Goal of the exercise: Retype the rows word for word, from the start of the rows down through the line containing "Action: (x=863, y=254)", both ends included. Leave the pictures out of your copy.

Records:
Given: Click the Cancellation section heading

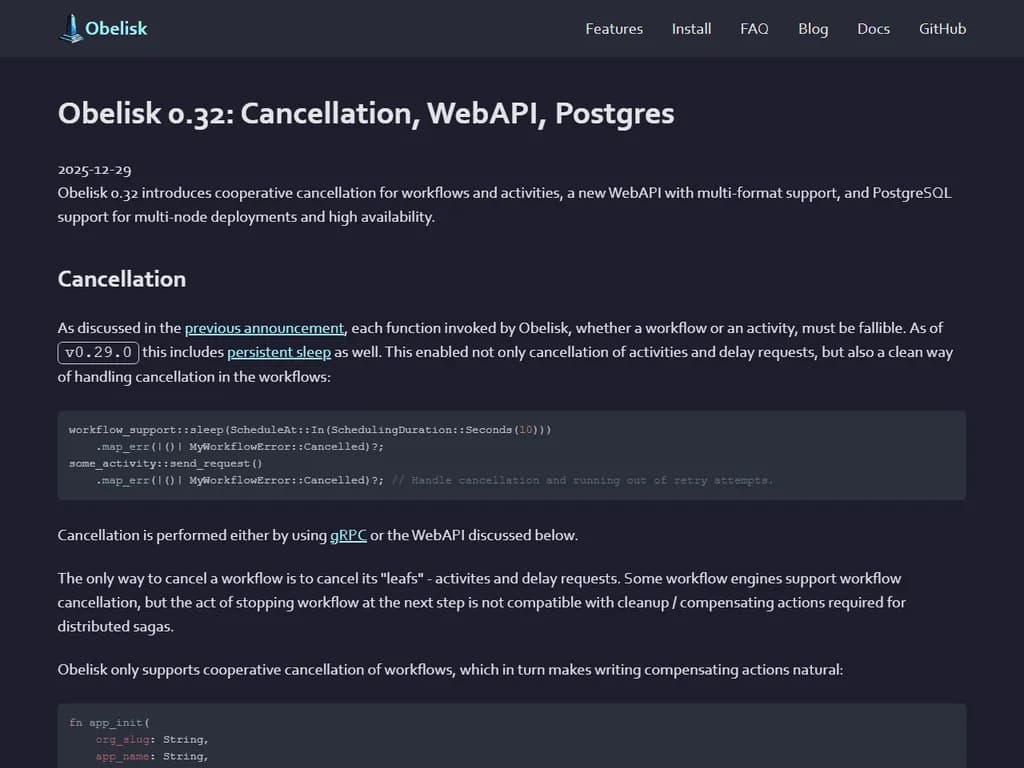Looking at the screenshot, I should click(121, 279).
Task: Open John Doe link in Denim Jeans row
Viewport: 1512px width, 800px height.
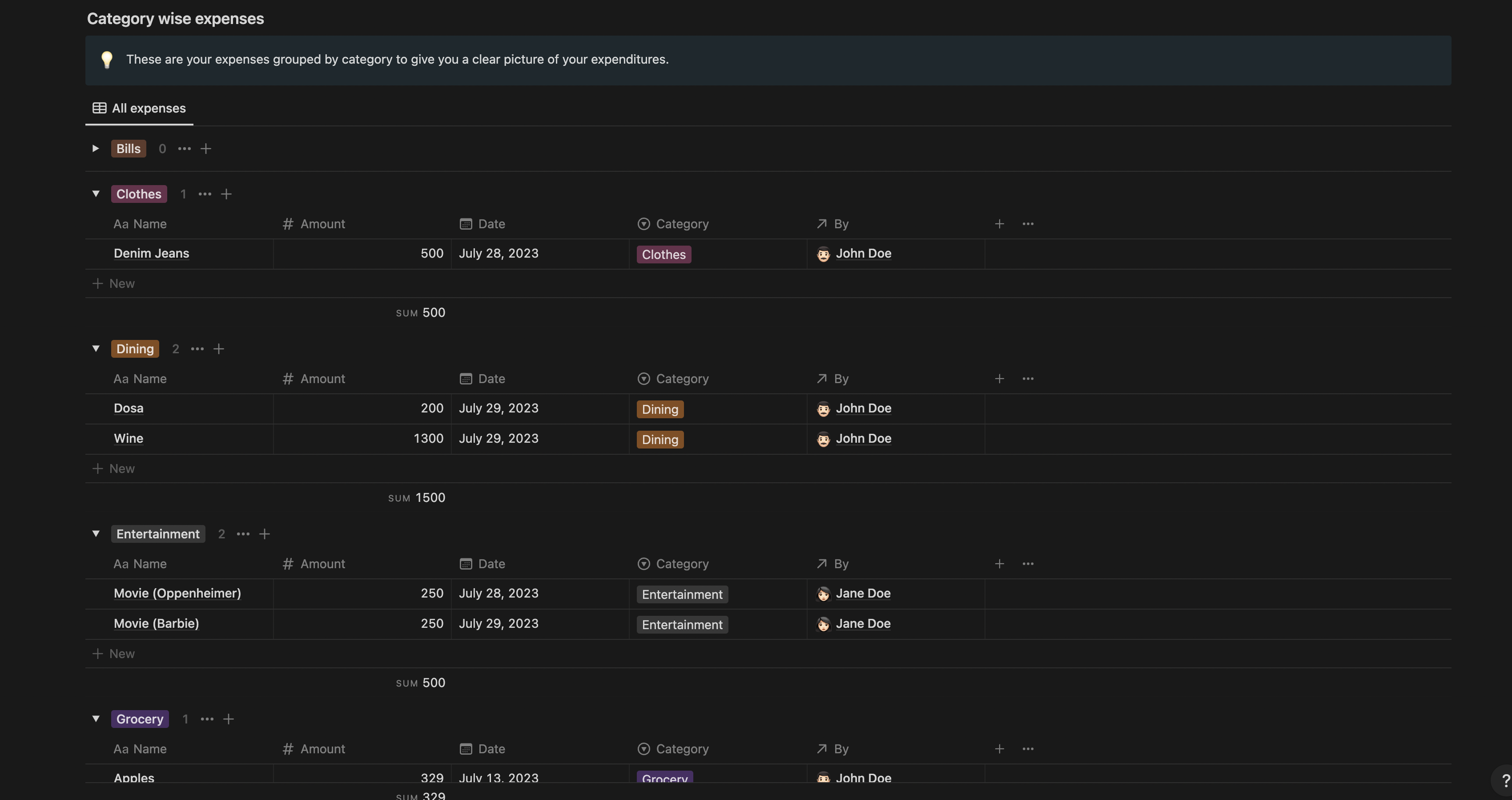Action: (x=863, y=254)
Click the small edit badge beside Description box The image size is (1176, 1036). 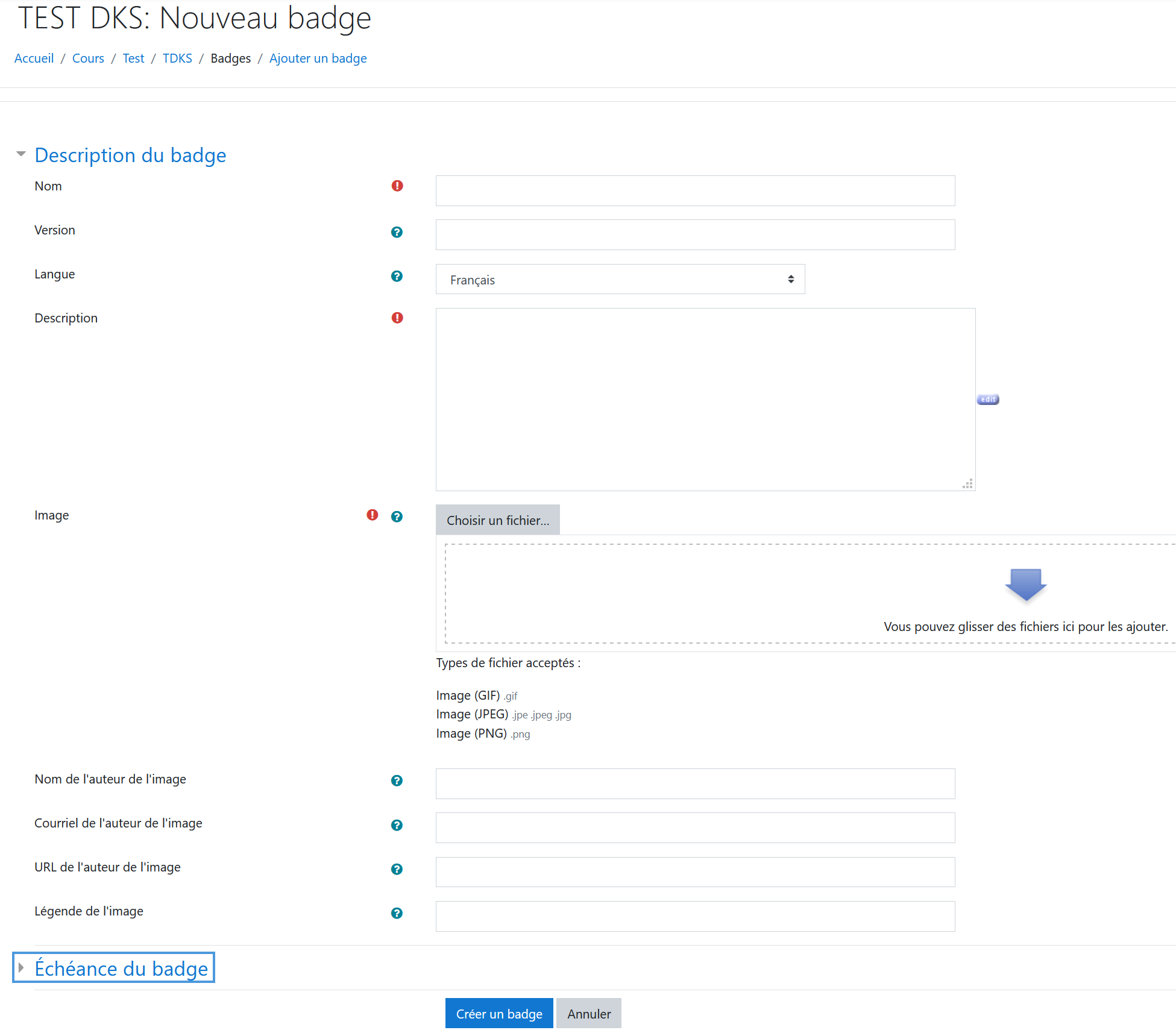(x=988, y=400)
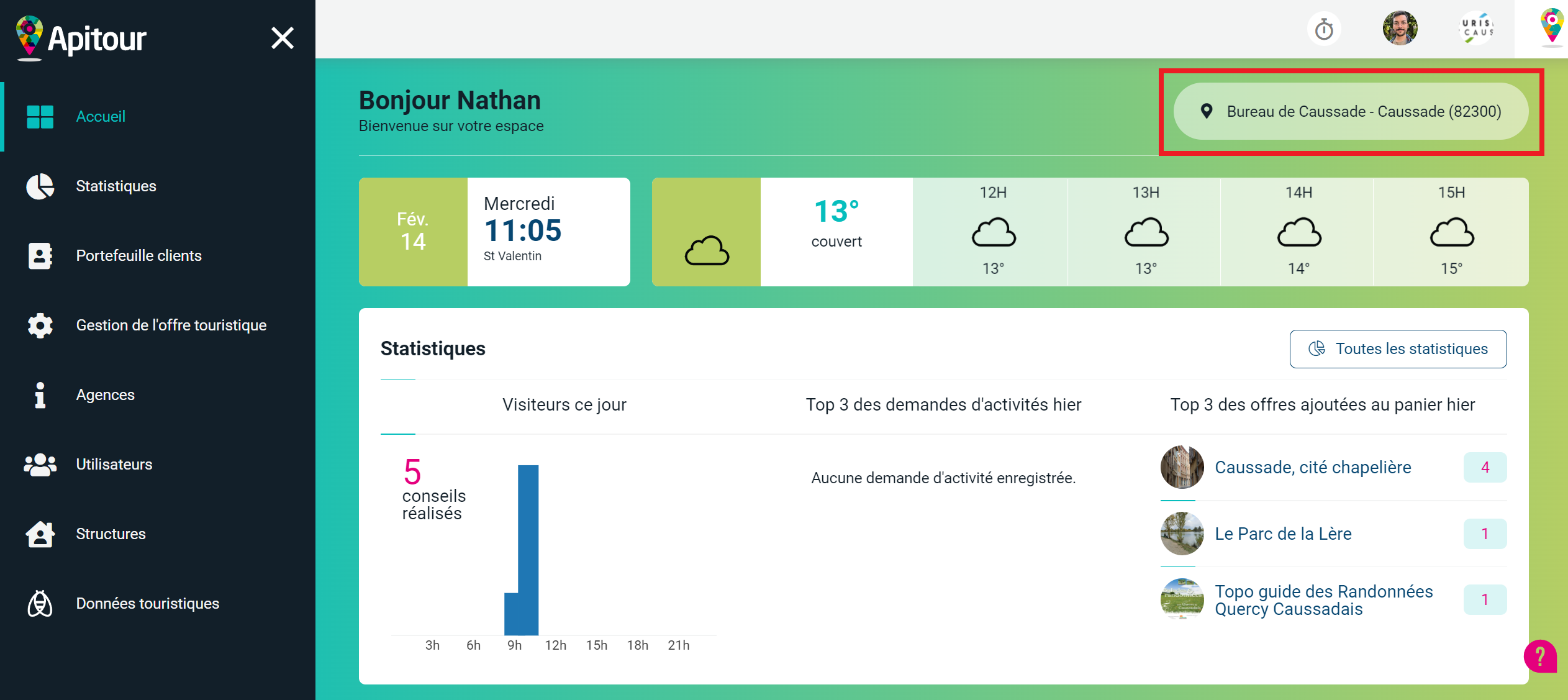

Task response:
Given: Click the Cancellation section heading

Looking at the screenshot, I should click(121, 279).
Task: Open John Doe link in Denim Jeans row
Viewport: 1512px width, 800px height.
Action: (x=863, y=254)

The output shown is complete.